* _Tasks and exercises_
1. In the mailing list post on counting variable accesses, what does the compiler translate `a = x + x + x + x;` into in the first example?
2. Recast the paragraph beginning "If the number of variables is small" in the mailing list post on counting variable accesses as a short bulleted list that keeps its main facts.
3. Pick up the mailing list post on counting variable accesses after its final sentence and keep writing it.
>> begin Reading passage
[LLVMdev] Counting load and stores of variables

mats petersson mats at planetcatfish.com
Mon Mar 9 05:47:00 PDT 2015


Further on that last comment:

If you are interested in counting accesses to `x`, and have the following code:

    a = x + x + x + x;

and the compiler translates that to:

    a= x * 4;

should that count as 1 or 4 accesses?

What if you have code like this:

     x = 1;
     if (a) x = 4;
     if (b) x = 5;
     if (c) x = 7;

if a, b and c are true, and the compiler decided to re-arrange the
code like this:

     reg_temp = 1;
     if (a) reg_temp = 4;
     if (b) reg_temp = 5;
     if (c) reg_temp = 7;
     x = reg_temp;

how many accesses to `x` is that? 1 or 4?  Do you care about accesses
in the original source or accesses to the memory location where it
stores the value?

--
Mats

On 9 March 2015 at 12:08, mats petersson <mats at planetcatfish.com> wrote:
> Seems tricky.
>
> The complexity of the solution depends on
>
> int x;    //  our variable of interest
>
> int func(int &a)
> {
>     a++;       // a++ actually updates `x` because it's passed in below.
> }
>
> int main()
> {
>     func(x);
> }
>
> We can of course make MUCH more complex variants of the above, but
> there is no way the compiler, whilst compiling `func` can know if the
> variable is `x` or not - until it optimizes and inlines `func`, at
> least.
>
>
> The simple C++ solution would be to replace the simple variable with
> an object that has a "counter" applied to all accesses of the content
> - but it will affect code-gen and it will affect the "compatibility"
> of the variable (it's no longer a regular `int` or `double`). Aliasing
> gets challenging here.
>
> Using the compiler's profiling options will tell you which blocks are
> hit how many times, and if you analyse which blocks contain your
> variable [and how many times the variable is updated] - this assumes
> your variable isn't aliased.
>
> Another thought that comes to my mind is to use a virtual machine, and
> place those variables in a special section of memory, that can then be
> attributed with "read_only" or "no access" and have the VM catch the
> access, update the value and then continue. But that's not an easy
> solution.
>
> If the number of variables is small, you could use debug functionality
> for memory acesss breakpoints (register a "break on read" and "break
> on write" for a certain variable - in the handler for this, count up
> the relevant counter and continue). This is probably doable even if
> the number of available hardware breakpoints is smaller than the
> number of variables you want to monitor, by running the program
> multiple times (assuming your program is repeatable with the same
> result every time - if it's some sort of random number generation with
> new seed every time you run it, or if it is based on some real-time
> events (stock market, traffic, weather, live video etc), this won't
> work).
>> end Reading passage
>> begin Dataset excerpts
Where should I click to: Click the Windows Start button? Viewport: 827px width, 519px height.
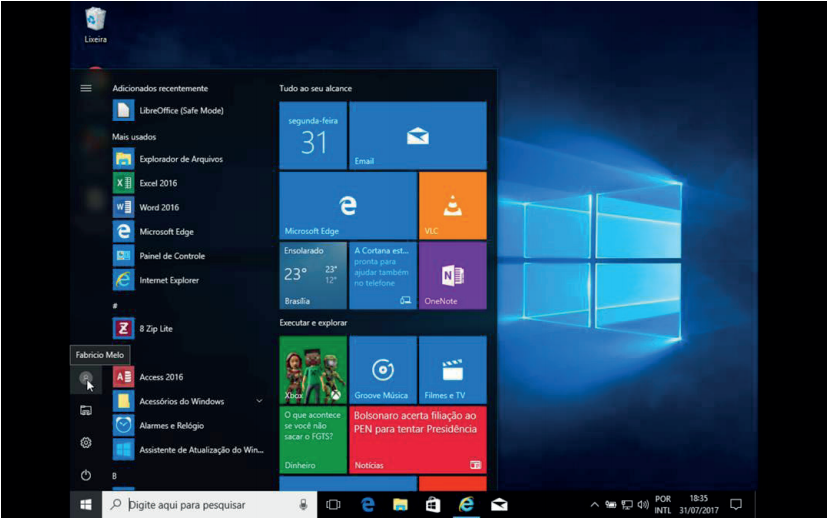tap(86, 505)
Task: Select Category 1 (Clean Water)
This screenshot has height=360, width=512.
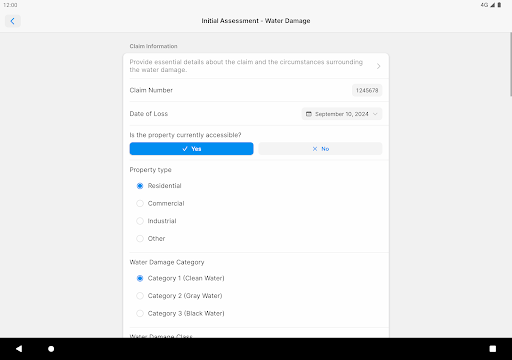Action: coord(140,278)
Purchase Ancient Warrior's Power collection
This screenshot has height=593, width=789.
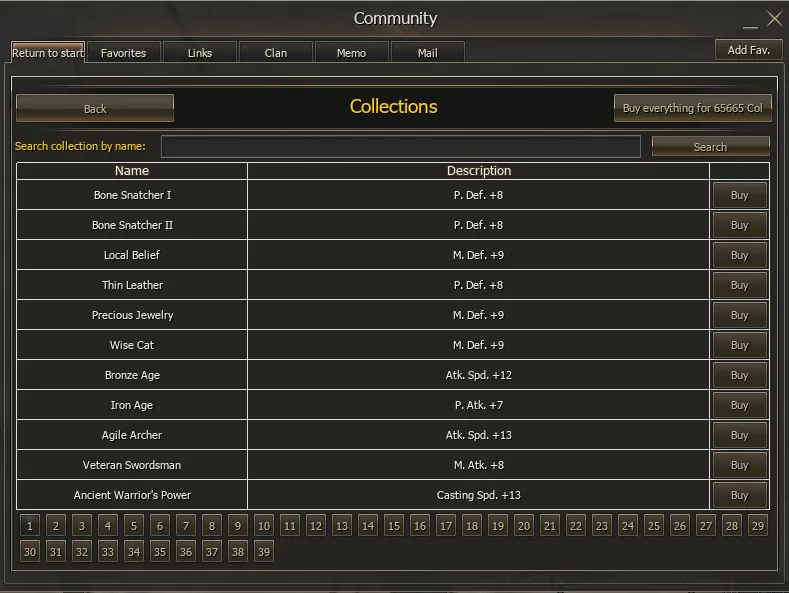coord(739,495)
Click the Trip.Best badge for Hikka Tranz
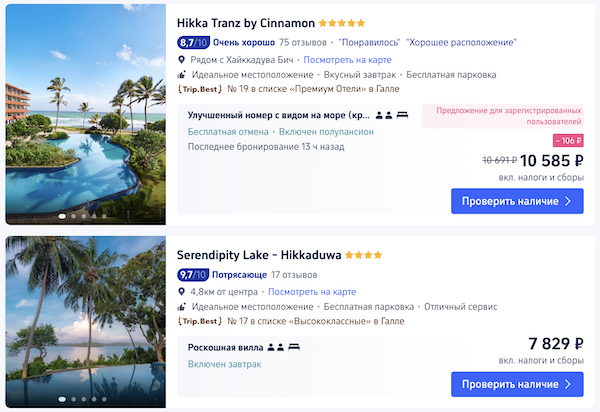Screen dimensions: 600x412 tap(198, 89)
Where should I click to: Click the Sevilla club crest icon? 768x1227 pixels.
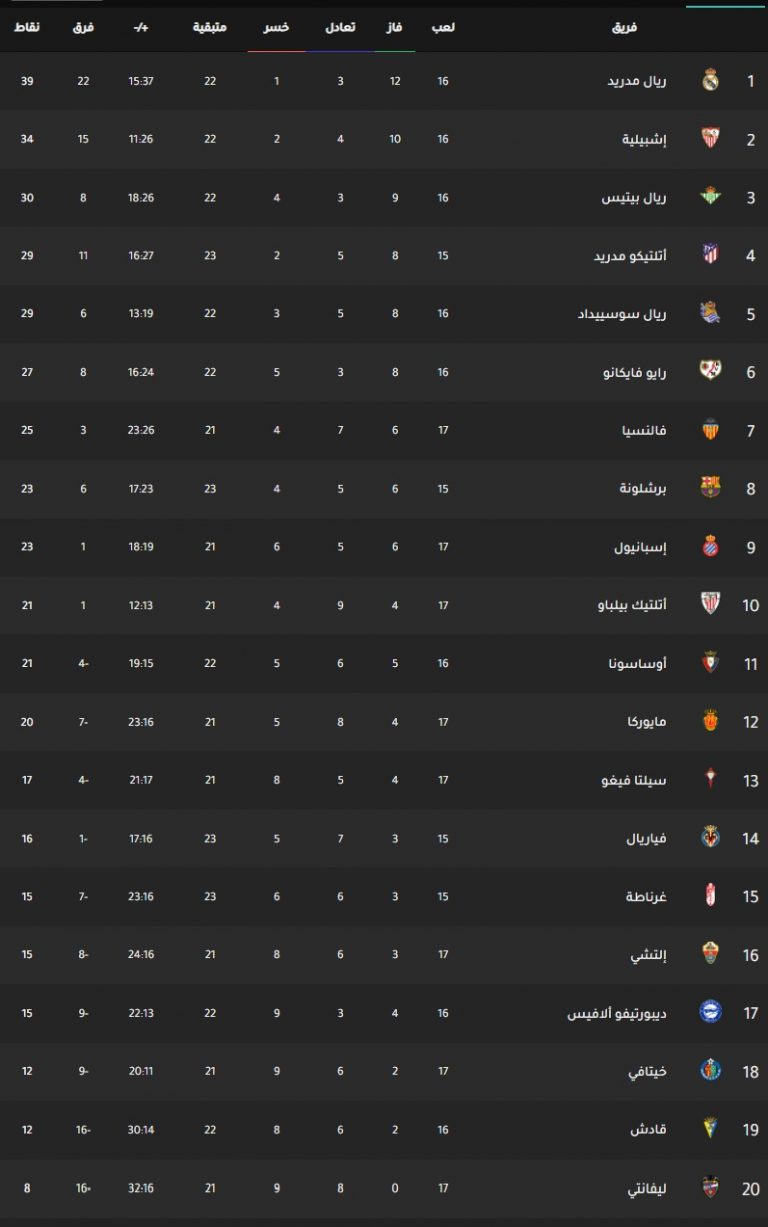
>> end Dataset excerpts
* _Expected responses_
1. `a= x * 4;`

2.
- Applies when only a few variables need monitoring.
- Uses debug memory-access breakpoints: register "break on read" and "break on write" for a variable, and have the handler increment the relevant counter and continue.
- Still workable with fewer hardware breakpoints than variables, by running the program multiple times.
- Requires a repeatable program that gives the same result every run. It fails for random number generation with a new seed each run, or for programs driven by real-time events (stock market, traffic, weather, live video, etc.).

3.
>
> Hardware solutions (either virtual machine or memory access
> breakpoints) are the only reasonable ways to solve the aliasing
> situation.
>
> If you have plenty of time, you could also use a processor emulator,
> for example qemu - and let it catch writes to certain addresses and
> count how many times. Not practical for most applications tho', since
> the processor emulators run much slower than real hardware (100-1000x
> slower in a good case)
>
> It gets even more interesting if we consider the actual machine
> instructions. The `a++` above could in say x86 be implemented as `inc
> a` or `mov a, reg; inc reg; move reg, a` - both will indeed read,
> modify the value and write it back - but one is explicitly
> loading/storing the value, the other is not. How do you account for
> that? Is it one or two accesses?
>
>
>
> On 9 March 2015 at 11:24, MKT <taram.mohammad at gmail.com> wrote:
>> Hi all,
>> I’m working on my thesis in which I need to count the number of memory
>> access (i.e. load and stores) of each variable of program. how can I do
>> that? these are some approaches came to my mind :
>>
>> I need to know during the execution of the program how many load and store
>> instructions are executed on a specific variable, hence simply counting
>> static load and store instructions doesn’t help.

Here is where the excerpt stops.